Alors que la question du financement de la protection sociale reste au devant de l'actualité l'étude réalisée par Jacques FREYSSINET, Chercheur associé à l’Ires (1) ne manquera pas d'intérêt pour rappeler les approches qui étaient déjà en débat lors de la création de notre sécurité sociale... au regard des systèmes qui pouvaient être envisagés (2)
On vous invite à lire les réflexions de sa dernière note (3) (https://ires.fr/wp-content/uploads/2025/06/DdT-01_2025.pdf) qui porte sur le système britannique (Le Welfare State) mis en place et ses évolutions...
Il interroge , plus de 80 ans après la mise en place d’un dispositif d’assurance sociale au Royaume-Uni, garantissant une protection universelle sans conditions de ressources en cas de perte de revenus du travail: que reste-t-il de cette logique ?
En effet, la mise en œuvre par Beveridge de ce régime contributif, qui n’assure qu’un revenu de subsistance et est complété par un service de santé gratuit et des allocations familiales, est conditionnée au maintien du plein emploi, qui s’éloigne dès les années 1970.
En résumé:
En 1942, le gouvernement britannique demande un rapport à William Beveridge afin de mettre fin à un empilement de dispositifs hétérogènes, non-coordonnés et inégalitaires créés par étapes au Royaume-Uni depuis la Révolution industrielle.
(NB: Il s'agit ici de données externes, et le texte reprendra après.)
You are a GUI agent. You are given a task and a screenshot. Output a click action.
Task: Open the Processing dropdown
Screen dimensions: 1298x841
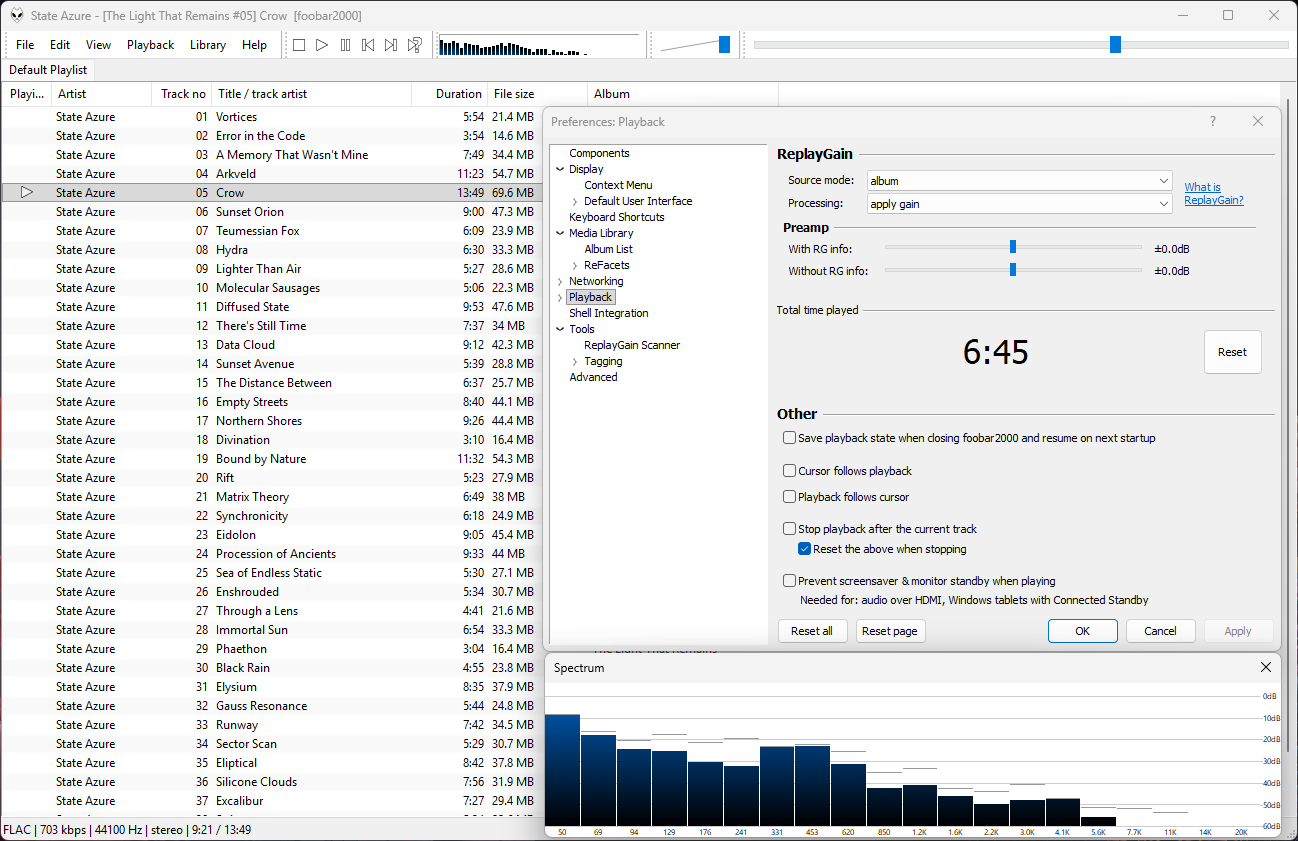click(x=1019, y=204)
L’auteur déborde largement de ce mandat restreint pour proposer un dispositif global d’assurance sociale qui assure une protection universelle sans conditions de ressources en cas de perte de revenus du travail.
C’est un régime contributif qui n’assure qu’un revenu de subsistance. Il est complété par un service de santé gratuit et des allocations familiales.
Sa mise en œuvre est conditionnée au maintien du plein emploi.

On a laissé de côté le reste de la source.